Long-Term Capital Management - LTCM

Categories: Investing, Derivatives

It sounds like something everyone should be doing. Manage your capital for the long-term. Simple enough.

But this isn't a term of general business advice. It's the name of a specific hedge fund...one that went famously (and spectacularly) belly up.

LTCM was a hedge fund set up in 1994 by famed investor John Meriwether, with other big names Myron Scholes and Robert Merton on the board. It was a classic "smartest guys in the room" situation.

The fund began trading in 1994 with about $1 billion under management. Its strategy was multi-layered and complicated, but it essentially looked to make money in currency arbitrage, taking advantage of price mismatches for various securities across different countries.

Things went well in the early going, with big gains posted in each of the first three years.

Then came 1998.

The fund had bet heavily in currencies impacted first by the 1997 Asian financial crisis and then by the 1998 Russian financial crisis. LTCM was on the wrong side of these crisises (big time), and unable to quickly extricate itself quickly. They presumed that "all things debt and currency" would regress to a kind of mean, or to a time-adjusted quasi-yield curve. They eventually did. But it was too late for the firm.
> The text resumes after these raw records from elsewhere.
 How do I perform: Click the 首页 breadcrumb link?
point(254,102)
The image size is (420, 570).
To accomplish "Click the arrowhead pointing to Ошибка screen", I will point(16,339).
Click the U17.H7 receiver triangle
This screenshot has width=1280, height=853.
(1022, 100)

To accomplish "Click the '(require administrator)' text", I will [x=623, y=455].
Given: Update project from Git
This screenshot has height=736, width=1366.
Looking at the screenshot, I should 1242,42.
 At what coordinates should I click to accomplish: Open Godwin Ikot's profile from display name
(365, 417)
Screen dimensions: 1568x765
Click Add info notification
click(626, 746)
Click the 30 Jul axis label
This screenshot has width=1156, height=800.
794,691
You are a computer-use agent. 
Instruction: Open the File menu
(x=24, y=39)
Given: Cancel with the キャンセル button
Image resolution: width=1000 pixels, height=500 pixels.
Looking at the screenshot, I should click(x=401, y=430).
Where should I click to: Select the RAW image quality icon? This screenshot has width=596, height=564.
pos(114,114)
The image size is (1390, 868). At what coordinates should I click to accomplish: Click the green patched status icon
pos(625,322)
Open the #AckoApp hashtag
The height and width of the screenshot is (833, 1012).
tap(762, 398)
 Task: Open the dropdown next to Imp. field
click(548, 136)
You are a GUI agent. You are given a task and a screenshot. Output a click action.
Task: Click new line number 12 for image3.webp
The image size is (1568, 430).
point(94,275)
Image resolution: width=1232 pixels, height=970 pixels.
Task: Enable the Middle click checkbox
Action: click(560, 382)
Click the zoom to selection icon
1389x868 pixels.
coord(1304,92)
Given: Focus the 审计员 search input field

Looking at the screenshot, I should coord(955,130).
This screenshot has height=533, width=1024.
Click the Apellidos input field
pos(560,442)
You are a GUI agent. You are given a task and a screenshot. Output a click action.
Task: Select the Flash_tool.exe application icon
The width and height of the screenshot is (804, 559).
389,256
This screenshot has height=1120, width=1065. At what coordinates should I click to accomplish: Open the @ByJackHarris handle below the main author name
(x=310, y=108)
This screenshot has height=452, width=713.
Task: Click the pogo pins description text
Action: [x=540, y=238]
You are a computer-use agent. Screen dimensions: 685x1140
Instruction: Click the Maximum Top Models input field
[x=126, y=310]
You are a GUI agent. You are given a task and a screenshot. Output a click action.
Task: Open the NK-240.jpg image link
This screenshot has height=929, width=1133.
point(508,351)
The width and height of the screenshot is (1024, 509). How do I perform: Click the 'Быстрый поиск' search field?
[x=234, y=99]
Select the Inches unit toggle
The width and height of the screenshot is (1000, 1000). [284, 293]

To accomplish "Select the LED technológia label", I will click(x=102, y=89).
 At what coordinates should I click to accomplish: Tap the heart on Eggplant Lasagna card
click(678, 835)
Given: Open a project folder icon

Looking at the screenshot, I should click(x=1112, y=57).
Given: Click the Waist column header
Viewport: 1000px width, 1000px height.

Had you shorted Yahoo in 1998 when it was at split-adjusted $65 a share, you'd have been right...eventually because it ended up being scrap-sold for about $10 a share. But it went to $250 a share in the interim. You'd have been wiped out, same way as LTCM.

It lost more than $4 billion in an extremely short period of time, with potential ripple effects that could have seriously threatened the overall financial system. As such, regulators stepped in, with the Federal Reserve overseeing a private bailout.

This intervention allowed the fund to dissolve in a relatively controlled liquidation, eventually closing out in 2000.

For a period of a few years, "Long-Term Capital Management" became synonymous with Wall Street hubris and spectacular, dangerous financial collapse. But then Enron and WorldCom happened, followed in a few years by the financial crisis...all of which made LTCM seem almost quaint in retrospect.